Hat Donald Trump, der McKinley ja sehr schätzt, vielleicht doch recht mit seiner Begeisterung für Zölle? Plumpe gibt ihm einigen Kredit. Amerika sei der Garant einer Ordnung, von der andere Länder wie China profitieren, ohne selbst etwas für die Bewahrung der Ordnung zu leisten. Kürzlich allerdings hat der in Harvard lehrende Ökonom Kenneth Rogoff in einem Gespräch mit dieser Zeitung (FAS vom 27. April) darauf hingewiesen, dass die amerikanischen Aufwendungen sehr wohl mit handfesten Vorteilen zusammengehen. Das Gefühl, betrogen zu werden, ein starker Treiber der trumpschen Politik und Rhetorik, wäre danach nicht ganz richtig. Interessant ist aber die Spekulation, Trump wisse sehr wohl, dass das amerikanische Außenhandelsdefizit auf mangelnder Konkurrenzfähigkeit vieler Branchen beruhe, und er dränge ausländische Unternehmen zu Investitionen in den USA, um den Wirtschaftsstandort durch die Ansiedlung neuer Konkurrenz aufzuwerten. In einer Welt, die sich nicht mehr durch eine einzelne Vormacht ordnen lasse, müsse man in "permanenten Neuaushandlungen" zeitweilige Stabilitäten herstellen. Womöglich werde Trumps Politik der Deals (was ja immer heißt, Kompromisse zu schließen) "eine Art Fließgleichgewicht konkurrierender Interessen" erreichen, das könnte die "Zukunft der Weltwirtschaft nach dem Ende der Pax Americana kennzeichnen".

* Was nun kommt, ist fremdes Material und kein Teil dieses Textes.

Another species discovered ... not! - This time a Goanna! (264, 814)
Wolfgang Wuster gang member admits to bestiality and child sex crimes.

Doch ob das mit Donald Trump gelingt? Alles läuft für Plumpe auf die Erfahrung hinaus: Je größer die Integration eines Landes in die Weltwirtschaft und damit der wirtschaftliche Erfolg, desto geringer dessen Handlungsfähigkeit. Für ein traditionell exportorientiertes Land wie Deutschland war das rasch klar, mittlerweile gilt es, anders als zu Zeiten McKinleys, auch für die USA. Wenn Trump aber zu Recht von Plumpe als "erratisch, sprunghaft, launisch" bezeichnet wird, sind die Hoffnungen nicht groß, dass er sich in die Erkenntnis reduzierter Handlungsfähigkeit fügt. STEPHAN SPEICHER
Werner Plumpe: "Gefährliche Rivalitäten". Wirtschaftskriege - von den Anfängen der Globalisierung bis zu Trumps Deal-Politik.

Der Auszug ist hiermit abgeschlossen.